▸ EXERCISE DIRECTIONS: Please reproduce the entries below exactly from the line with "Click the Rs.15.00 Equipment value" through their last line, leaving out any pictures.
GIVEN RECORDS section start
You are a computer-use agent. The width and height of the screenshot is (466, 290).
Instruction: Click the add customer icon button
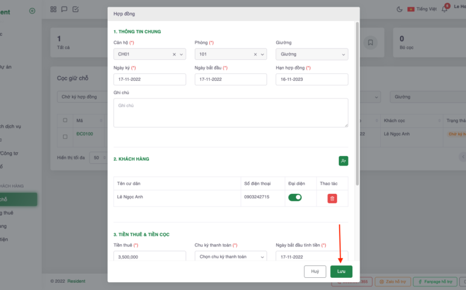pos(343,161)
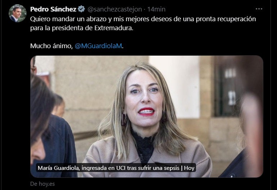Open the linked article preview image

(x=147, y=116)
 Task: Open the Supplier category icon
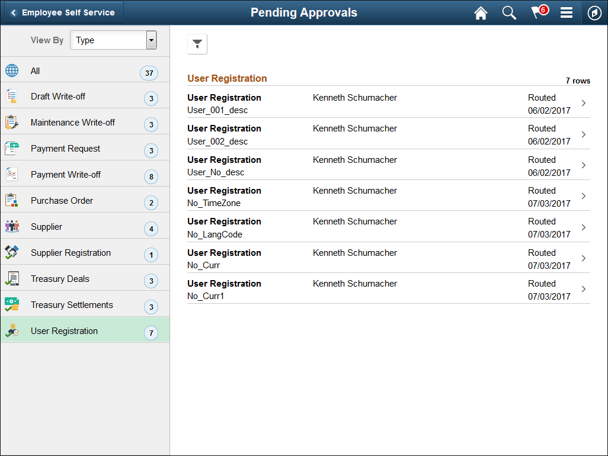12,226
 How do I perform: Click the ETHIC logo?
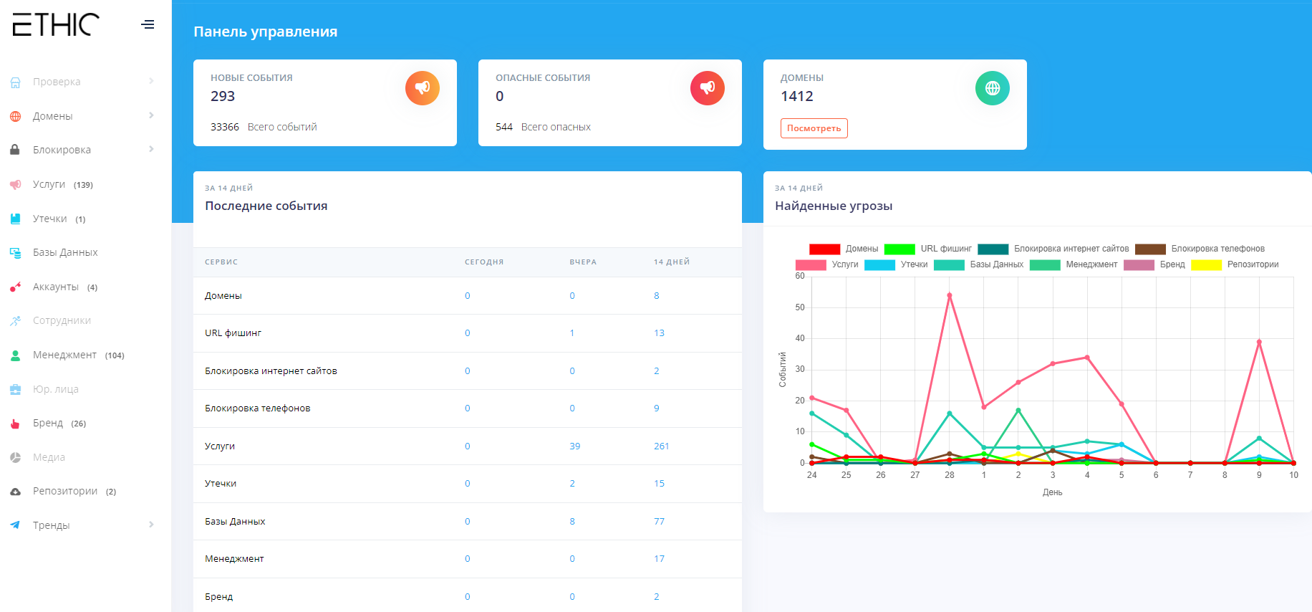click(56, 24)
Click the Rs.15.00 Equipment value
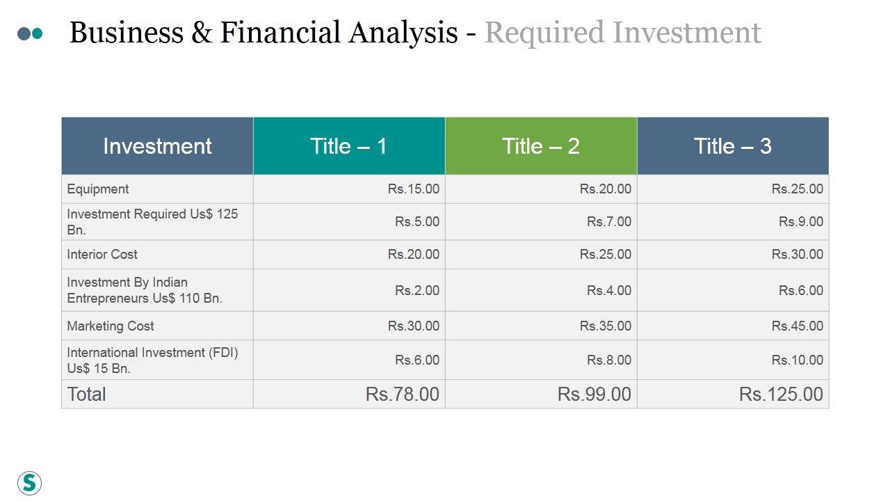Image resolution: width=890 pixels, height=501 pixels. click(413, 189)
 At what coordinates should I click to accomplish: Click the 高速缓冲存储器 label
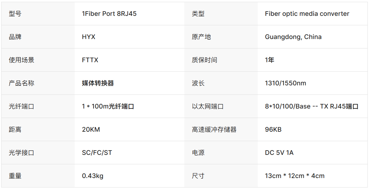coord(214,130)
GIVEN RECORDS section end
▸ ANSWER SECTION:
Click the Rs.15.00 Equipment value
Image resolution: width=890 pixels, height=501 pixels. click(413, 189)
 At what coordinates should I click to accomplish: Click the 高速缓冲存储器 label
coord(214,130)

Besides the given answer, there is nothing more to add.